Ha senso parlare ancora nel 2026 di post rock? Esiste un post rock? Non-genere fra i più amati ed odiati al tempo stesso, il post rock ha finito per essere tutto ed il contrario di tutto, abbracciando sotto la confortevole protezione di una definizione diventata di tendenza i gruppi più disparati. Fino di fatto a scomparire, ma ad essere al tempo stesso puntualmente rievocato, con appassionati immarcescibili e concerti che finiscono spesso per essere sold out, forse complice quella malinconia di fondo che, di generazione in generazione, continua a pervadere le nostre esistenze.
Gli irlandesi God Is An Astronaut sono ormai fra i campioni del genere, con un esordio datato 2002 e altri dieci album pubblicati, oltre a live e remix.

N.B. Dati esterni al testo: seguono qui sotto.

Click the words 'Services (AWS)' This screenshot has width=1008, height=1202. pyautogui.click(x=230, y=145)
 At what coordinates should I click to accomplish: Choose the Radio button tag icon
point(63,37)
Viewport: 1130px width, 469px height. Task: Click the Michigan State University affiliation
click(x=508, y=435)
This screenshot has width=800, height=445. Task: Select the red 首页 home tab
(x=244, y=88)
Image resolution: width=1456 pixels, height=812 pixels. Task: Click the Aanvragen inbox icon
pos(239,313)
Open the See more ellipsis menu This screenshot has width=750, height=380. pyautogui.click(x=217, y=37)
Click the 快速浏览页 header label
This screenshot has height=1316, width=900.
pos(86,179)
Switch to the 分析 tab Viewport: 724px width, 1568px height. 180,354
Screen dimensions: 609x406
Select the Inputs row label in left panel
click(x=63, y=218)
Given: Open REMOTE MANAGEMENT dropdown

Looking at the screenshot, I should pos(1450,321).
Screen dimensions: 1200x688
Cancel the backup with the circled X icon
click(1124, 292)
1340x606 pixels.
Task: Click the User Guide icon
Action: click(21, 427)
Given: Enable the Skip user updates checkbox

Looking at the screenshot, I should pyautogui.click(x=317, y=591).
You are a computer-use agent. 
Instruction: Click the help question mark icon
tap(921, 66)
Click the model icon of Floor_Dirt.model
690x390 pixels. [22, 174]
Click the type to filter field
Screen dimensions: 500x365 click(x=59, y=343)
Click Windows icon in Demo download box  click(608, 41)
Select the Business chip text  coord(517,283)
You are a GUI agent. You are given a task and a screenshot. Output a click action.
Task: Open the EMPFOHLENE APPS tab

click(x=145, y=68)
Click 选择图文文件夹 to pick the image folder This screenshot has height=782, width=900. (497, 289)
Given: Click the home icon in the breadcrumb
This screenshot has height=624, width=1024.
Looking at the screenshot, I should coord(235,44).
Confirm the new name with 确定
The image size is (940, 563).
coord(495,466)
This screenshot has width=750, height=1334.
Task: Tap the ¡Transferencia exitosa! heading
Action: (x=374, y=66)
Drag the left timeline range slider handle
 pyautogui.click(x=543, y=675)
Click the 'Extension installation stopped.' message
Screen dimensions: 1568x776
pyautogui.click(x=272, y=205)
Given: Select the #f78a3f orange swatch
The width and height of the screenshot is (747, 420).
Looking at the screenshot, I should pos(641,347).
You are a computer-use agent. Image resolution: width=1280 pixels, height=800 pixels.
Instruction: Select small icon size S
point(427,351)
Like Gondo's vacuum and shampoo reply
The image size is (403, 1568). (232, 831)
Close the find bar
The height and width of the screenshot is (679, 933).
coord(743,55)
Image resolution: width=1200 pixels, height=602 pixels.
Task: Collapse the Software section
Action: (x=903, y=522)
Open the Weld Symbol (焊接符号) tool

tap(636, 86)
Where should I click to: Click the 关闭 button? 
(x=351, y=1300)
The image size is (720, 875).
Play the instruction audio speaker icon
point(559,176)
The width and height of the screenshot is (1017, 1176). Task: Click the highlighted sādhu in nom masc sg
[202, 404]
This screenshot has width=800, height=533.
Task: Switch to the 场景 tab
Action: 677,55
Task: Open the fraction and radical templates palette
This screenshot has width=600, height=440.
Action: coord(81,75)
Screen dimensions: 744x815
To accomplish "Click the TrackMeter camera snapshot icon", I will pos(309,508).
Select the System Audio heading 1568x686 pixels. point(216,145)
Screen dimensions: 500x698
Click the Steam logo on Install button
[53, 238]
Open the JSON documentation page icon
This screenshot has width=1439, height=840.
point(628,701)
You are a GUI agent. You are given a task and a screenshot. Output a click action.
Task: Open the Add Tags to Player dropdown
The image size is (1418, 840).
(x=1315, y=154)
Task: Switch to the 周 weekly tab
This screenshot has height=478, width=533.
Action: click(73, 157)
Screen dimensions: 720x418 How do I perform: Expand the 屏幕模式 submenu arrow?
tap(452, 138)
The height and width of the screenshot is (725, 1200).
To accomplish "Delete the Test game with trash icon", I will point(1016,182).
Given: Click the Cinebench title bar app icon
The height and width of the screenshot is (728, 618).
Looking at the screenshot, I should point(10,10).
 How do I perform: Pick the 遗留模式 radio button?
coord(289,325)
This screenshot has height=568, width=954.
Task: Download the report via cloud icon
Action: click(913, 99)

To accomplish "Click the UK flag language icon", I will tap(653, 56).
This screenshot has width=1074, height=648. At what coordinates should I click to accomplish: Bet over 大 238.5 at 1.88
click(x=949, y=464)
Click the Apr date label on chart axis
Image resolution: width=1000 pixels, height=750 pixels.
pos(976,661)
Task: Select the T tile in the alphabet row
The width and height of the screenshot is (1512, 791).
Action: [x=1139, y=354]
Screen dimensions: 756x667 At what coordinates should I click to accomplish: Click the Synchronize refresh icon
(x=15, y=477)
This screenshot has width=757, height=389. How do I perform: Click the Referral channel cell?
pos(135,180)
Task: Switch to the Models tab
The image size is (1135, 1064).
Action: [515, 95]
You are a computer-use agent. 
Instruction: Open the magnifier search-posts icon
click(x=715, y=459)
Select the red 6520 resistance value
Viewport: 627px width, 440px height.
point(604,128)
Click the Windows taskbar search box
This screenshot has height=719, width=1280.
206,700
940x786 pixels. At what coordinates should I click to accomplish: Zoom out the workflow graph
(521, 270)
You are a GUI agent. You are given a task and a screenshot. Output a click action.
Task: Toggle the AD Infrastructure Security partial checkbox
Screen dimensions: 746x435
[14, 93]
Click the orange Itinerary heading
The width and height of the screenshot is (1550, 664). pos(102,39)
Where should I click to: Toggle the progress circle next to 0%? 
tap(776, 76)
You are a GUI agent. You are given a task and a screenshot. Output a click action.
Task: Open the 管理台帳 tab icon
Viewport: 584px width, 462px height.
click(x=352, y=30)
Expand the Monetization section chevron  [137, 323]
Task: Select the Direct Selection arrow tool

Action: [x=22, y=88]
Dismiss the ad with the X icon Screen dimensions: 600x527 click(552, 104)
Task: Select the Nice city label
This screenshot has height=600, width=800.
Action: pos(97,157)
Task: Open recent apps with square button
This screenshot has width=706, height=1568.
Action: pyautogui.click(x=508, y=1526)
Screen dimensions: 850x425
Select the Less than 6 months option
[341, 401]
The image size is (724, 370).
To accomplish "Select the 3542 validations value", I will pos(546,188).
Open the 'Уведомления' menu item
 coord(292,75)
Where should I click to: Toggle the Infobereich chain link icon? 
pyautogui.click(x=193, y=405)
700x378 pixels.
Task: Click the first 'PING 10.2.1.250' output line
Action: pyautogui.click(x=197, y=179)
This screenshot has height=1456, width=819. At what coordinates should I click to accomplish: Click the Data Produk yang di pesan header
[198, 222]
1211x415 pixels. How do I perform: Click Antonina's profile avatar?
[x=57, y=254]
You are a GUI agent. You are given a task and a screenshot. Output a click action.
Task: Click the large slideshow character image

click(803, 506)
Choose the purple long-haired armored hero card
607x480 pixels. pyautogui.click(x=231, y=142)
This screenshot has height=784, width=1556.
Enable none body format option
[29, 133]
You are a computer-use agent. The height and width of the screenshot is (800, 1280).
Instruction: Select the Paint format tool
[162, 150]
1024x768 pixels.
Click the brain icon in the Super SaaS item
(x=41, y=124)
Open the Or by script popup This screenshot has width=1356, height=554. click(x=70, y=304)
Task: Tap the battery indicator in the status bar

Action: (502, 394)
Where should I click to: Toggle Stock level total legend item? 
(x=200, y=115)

A Roma li vedemmo per la prima volta nel 2009, quando suonarono al vecchio Init, e da allora quello con loro è quasi un appuntamento fisso.
A ottobre si sono esibiti a Largo Venue, accompagnati da Jo Quail, presentando il loro ultimo lavoro, „Embers“, e oggi tornano con un breve tour europeo estivo focalizzato su date italiane – a testimonianza del seguito che continuano ad avere dalle nostre parti – che saranno preparatorie per i grandi festival a seguire, primo fra tutti il francese Hellfest. Giochi di luce tra melodie, esplosioni sonore e rimandi al progressive e al metal (post anche quello…). La ricetta forse non cambierà mai, ma perchè dovrebbe?